Jüdisches Leben ist gegen Ende des 13. Jahrhunderts erstmals nachweisbar: Eine Urkunde von Herzog Ludwig II. dem Strengen (reg. 1253-1294) erwähnt 1292 einen anonymen "Eichstätter Juden", dem eine Entschädigung ausgezahlt wurde. Für die Rintfleisch-Verfolgung 1298 sind jüdische Opfer aus Eichstätt im Nürnberger Memorbuch verzeichnet. Eine Schutzfunktion der langsam wachsenden jüdischen Gemeinde übernahmen Mitte des 14. Jahrhunderts die Eichstätter Bischöfe. Die Ansiedlung der spätmittelalterlichen Gemeinde wird im Bereich der heutigen Turmgasse vermutet, die nach späteren archivalischen Belegen auch als "Judengasse" bezeichnet wurde.

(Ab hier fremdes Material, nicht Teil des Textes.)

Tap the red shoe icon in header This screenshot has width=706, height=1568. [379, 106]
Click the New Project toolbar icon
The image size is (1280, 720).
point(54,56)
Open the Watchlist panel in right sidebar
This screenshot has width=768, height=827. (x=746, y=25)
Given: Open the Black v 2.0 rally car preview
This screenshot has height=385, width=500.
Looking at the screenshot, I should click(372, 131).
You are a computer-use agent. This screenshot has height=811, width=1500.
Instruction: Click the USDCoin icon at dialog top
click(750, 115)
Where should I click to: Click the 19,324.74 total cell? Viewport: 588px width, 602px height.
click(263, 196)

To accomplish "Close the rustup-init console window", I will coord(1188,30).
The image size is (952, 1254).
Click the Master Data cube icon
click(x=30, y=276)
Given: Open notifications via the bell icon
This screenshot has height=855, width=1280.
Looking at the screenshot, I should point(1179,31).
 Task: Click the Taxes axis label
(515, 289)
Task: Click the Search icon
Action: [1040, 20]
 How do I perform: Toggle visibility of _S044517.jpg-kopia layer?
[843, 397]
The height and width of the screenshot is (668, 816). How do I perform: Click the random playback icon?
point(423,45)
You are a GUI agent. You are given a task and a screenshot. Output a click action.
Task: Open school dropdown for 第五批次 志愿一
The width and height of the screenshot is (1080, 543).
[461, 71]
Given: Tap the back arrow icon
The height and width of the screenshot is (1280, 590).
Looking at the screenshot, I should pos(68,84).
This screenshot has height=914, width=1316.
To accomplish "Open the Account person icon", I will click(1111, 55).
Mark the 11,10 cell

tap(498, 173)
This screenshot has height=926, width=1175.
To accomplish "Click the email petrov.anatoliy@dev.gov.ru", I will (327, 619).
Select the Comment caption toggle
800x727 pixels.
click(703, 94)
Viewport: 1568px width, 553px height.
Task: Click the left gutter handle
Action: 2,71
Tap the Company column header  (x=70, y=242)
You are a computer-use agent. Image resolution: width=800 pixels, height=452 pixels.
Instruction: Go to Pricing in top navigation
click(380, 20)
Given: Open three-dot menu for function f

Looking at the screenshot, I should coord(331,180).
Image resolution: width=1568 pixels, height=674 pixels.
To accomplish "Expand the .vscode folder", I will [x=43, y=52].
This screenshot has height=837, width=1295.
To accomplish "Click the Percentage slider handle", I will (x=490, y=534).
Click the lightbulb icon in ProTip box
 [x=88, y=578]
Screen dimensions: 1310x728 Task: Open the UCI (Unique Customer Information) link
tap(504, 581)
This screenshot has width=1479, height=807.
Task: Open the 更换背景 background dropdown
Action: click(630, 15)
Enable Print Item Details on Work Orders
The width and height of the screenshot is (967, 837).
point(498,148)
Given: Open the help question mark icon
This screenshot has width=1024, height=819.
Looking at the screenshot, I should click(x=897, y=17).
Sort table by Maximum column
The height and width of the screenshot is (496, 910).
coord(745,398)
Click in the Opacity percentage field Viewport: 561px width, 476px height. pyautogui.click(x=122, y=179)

In einem Kopialbuch des Domkapitels ist belegt, dass Bischof Raban Truchsess von Wildburgstetten (reg. 1365-1383) vermutlich um 1368/69 die jüdische Witwe Simonin und alle ihre Kinder unter seinen Schutz stellte und ihnen die Bürgerschaft in Eichstätt verlieh. Für 1384 taucht eine "Synagoge der Juden" in einer Quellensammlung des Eichstätter Historikers P. Apoliner Niedermayer OP (1745-1820) auf, allerdings ohne genaue Ortsangabe oder Beschreibung. 1414 sind für Eichstätt 17 steuerpflichtige Juden nachgewiesen, je zwei weitere Hausväter lebten in Herrieden und Ornbau, die zum Territorium des Hochstifts gehörten. Ein jüdischer Friedhof gleich außerhalb des Westentores im Nordwesten der Altstadt muss zumindest schon in der ersten Hälfte des 15. Jahrhunderts existiert haben, denn eine Urkunde vom 15. Juni 1423 beschreibt einen Garten "an der Juden Freithofe zu Westen gelegen". 1424 lebten in Eichstätt die steuerpflichtigen Schutzjuden Josef, lazarus, David und seine Mutter, Isaak, Myria, Jakob, Secklein sowie ein namenloser Schulklopfer. Letzterer lässt auf ein aktives Gemeindeleben mit gemeinsamen Gottesdiensten schließen. Ein Jahr später gab es aber nur noch fünf zinspflichtige Juden, die zum Teil das Doppelte der Vorjahressteuer entrichten mussten. Denn ab der Mitte des 15. Jahrhunderts verstärkte sich eine judenfeindliche Politik des Hochstifts: Auf Forderung des Domkapitels entzog Fürstbischof Johann III. von Eych (reg. 1445-1464) allen im Geldgeschäft tätigen Juden ihre Schutzbriefe und verwies sie des Landes, durchreisende Juden mussten ein gut sichtbares Abzeichen an der Kleidung tragen. De facto wurden die Juden so aus der Bischofsstadt vertrieben. Der Friedhof wurde aufgelöst und geräumt, die Synagoge ging in den Besitz des bischöflichen Hochkastens über (Finanzkammer), der sie als Zinslehen an Eichstätter Bürger verlieh. Als 1476 Herzog Albrecht IV. von Bayern-München (reg. 1467-1508) dem Regensburger Dominikanerkloster 43 hebräische Handschriften schenkte, identifizierte und katalogisierte der gelehrte P. Petrus Nigri OP (Petrus Schwarz, um 1435-1483) mit Hilfe des Rabbiners "David aus Eichstätt" die Texte. Die Nachfolger Johanns III. setzten den antijüdischen Kurs fort. Bis Mitte des 19. Jahrhunderts konnten sich keine Juden in Eichstätt dauerhaft niederlassen.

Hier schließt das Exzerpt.